Australia may have dodged the bullet that has put the US, Britain and most European economies on life support, but our 2009 collection of essays shows that – despite our enviable economic position – Australia is not the egalitarian paradise that many believe it to be.Equality Speaks features an eclectic mix of writers who highlight a common challenge – to use our (relatively) stable economic times to make the shift to a fairer Australia. It brings together some of our sharpest minds to look at paths to a more equal Australia in areas like transport, homelessness, education, women, tax, refugees, work and employment amongst others. It includes new research on the distribution of wealth in Australia.

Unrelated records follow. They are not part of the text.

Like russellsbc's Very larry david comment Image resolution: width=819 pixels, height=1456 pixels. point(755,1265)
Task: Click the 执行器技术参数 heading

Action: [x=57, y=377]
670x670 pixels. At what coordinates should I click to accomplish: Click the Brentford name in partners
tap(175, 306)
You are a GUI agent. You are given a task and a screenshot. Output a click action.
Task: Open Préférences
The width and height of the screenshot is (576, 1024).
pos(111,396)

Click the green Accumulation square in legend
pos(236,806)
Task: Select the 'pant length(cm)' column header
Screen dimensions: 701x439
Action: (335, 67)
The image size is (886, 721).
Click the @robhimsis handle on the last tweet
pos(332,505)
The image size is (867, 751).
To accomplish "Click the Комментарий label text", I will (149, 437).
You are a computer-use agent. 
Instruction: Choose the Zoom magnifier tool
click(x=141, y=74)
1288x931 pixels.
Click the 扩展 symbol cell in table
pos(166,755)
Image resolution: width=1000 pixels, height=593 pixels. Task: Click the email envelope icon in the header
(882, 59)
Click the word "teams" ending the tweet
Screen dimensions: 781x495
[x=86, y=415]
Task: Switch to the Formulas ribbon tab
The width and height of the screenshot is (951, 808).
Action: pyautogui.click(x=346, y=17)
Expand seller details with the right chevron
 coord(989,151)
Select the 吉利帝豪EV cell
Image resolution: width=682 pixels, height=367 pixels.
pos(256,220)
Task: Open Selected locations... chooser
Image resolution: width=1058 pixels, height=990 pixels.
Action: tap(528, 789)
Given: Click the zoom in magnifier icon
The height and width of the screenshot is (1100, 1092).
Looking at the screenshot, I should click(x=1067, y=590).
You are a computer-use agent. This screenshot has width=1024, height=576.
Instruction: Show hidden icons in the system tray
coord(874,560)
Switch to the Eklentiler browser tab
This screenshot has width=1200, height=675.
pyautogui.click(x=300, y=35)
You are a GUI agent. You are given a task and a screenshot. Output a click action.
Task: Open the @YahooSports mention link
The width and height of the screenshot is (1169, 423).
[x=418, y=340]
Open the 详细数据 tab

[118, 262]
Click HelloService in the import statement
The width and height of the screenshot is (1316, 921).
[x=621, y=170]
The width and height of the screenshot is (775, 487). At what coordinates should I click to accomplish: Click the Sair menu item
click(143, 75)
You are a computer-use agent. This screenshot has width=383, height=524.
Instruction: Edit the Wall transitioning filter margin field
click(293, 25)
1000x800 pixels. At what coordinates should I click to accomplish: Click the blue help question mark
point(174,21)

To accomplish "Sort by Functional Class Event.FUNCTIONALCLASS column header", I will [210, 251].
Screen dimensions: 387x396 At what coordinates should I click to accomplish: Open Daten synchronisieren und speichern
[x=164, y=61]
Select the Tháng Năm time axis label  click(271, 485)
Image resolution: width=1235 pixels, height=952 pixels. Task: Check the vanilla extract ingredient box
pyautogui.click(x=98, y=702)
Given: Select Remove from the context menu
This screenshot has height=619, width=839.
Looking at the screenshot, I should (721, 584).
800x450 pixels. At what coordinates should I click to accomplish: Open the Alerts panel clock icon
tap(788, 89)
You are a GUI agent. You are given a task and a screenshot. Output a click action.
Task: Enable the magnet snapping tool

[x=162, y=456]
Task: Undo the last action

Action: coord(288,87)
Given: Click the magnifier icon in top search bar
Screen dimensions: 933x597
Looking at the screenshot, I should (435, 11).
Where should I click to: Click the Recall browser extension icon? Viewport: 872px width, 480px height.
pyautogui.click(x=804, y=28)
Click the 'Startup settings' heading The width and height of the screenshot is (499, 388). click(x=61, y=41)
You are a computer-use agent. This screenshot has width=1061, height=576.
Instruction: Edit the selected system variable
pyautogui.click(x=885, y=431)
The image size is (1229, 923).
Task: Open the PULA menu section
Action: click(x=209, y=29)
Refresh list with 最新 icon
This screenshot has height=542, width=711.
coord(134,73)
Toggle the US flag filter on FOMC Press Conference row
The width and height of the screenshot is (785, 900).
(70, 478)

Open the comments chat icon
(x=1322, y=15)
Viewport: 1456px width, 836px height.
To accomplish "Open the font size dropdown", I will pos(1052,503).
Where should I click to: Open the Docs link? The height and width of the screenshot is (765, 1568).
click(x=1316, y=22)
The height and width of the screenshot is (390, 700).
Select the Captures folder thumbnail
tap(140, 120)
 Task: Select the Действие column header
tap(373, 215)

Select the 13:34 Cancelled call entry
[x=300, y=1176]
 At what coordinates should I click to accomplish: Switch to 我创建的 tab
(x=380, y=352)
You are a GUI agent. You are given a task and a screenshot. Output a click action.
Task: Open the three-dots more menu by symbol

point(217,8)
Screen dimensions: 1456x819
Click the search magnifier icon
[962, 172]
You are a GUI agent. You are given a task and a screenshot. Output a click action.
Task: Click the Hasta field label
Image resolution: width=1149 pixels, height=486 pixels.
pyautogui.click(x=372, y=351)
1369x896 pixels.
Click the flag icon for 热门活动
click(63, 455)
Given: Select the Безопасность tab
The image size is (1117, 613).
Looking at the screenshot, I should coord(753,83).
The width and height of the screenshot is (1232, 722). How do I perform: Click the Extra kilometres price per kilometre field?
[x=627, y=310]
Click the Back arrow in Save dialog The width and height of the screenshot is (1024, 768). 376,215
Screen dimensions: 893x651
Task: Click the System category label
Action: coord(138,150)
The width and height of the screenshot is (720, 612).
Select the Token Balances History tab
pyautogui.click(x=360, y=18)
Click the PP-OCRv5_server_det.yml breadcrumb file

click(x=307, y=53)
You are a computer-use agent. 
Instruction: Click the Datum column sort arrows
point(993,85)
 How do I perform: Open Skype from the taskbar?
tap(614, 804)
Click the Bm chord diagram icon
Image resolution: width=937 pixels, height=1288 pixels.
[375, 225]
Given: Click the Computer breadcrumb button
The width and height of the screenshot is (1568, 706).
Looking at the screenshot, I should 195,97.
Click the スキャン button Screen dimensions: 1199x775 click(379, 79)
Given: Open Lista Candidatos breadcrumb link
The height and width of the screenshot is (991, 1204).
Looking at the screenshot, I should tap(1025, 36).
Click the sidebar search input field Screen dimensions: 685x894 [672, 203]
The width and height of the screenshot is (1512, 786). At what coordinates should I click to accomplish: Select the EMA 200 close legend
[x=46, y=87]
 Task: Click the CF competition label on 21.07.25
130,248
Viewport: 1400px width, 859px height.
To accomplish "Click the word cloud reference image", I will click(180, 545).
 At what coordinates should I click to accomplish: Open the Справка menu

"Economic inequality causes social stress. There is now mounting evidence linking inequality to ill health, crime, greater stresses on social services and lower levels of overall happiness in society." Stilwell and Primrose
Catalyst commissioned the National Centre for Social and Economic modeling (NATSEM) to conduct a study of contemporary trends in wealth distribution. This data has been reviewed by Frank Stilwell with David Primrose in Wealth distribution in Australia, which builds on previous research in this area by Frank Stilwell and Kirrily Jordan.
The NATSEM data shows that wealth inequities remain entrenched. These distinctions are particularly stark between men and women, between people working in different occupations and between households of couples (with and without children) compared with single person households, sole parents, or couples under 25 years old.
Despite a recent economic boom, wealth has remained concentrated among a small proportion of the population who are high income earners. Six per cent of people who earn $100,000 or above have an average wealth in the range of $236,800 to $534,400 while 60 per cent of the population who earn up to $50,000 per annum have an average wealth of between $67,800 and $92,000.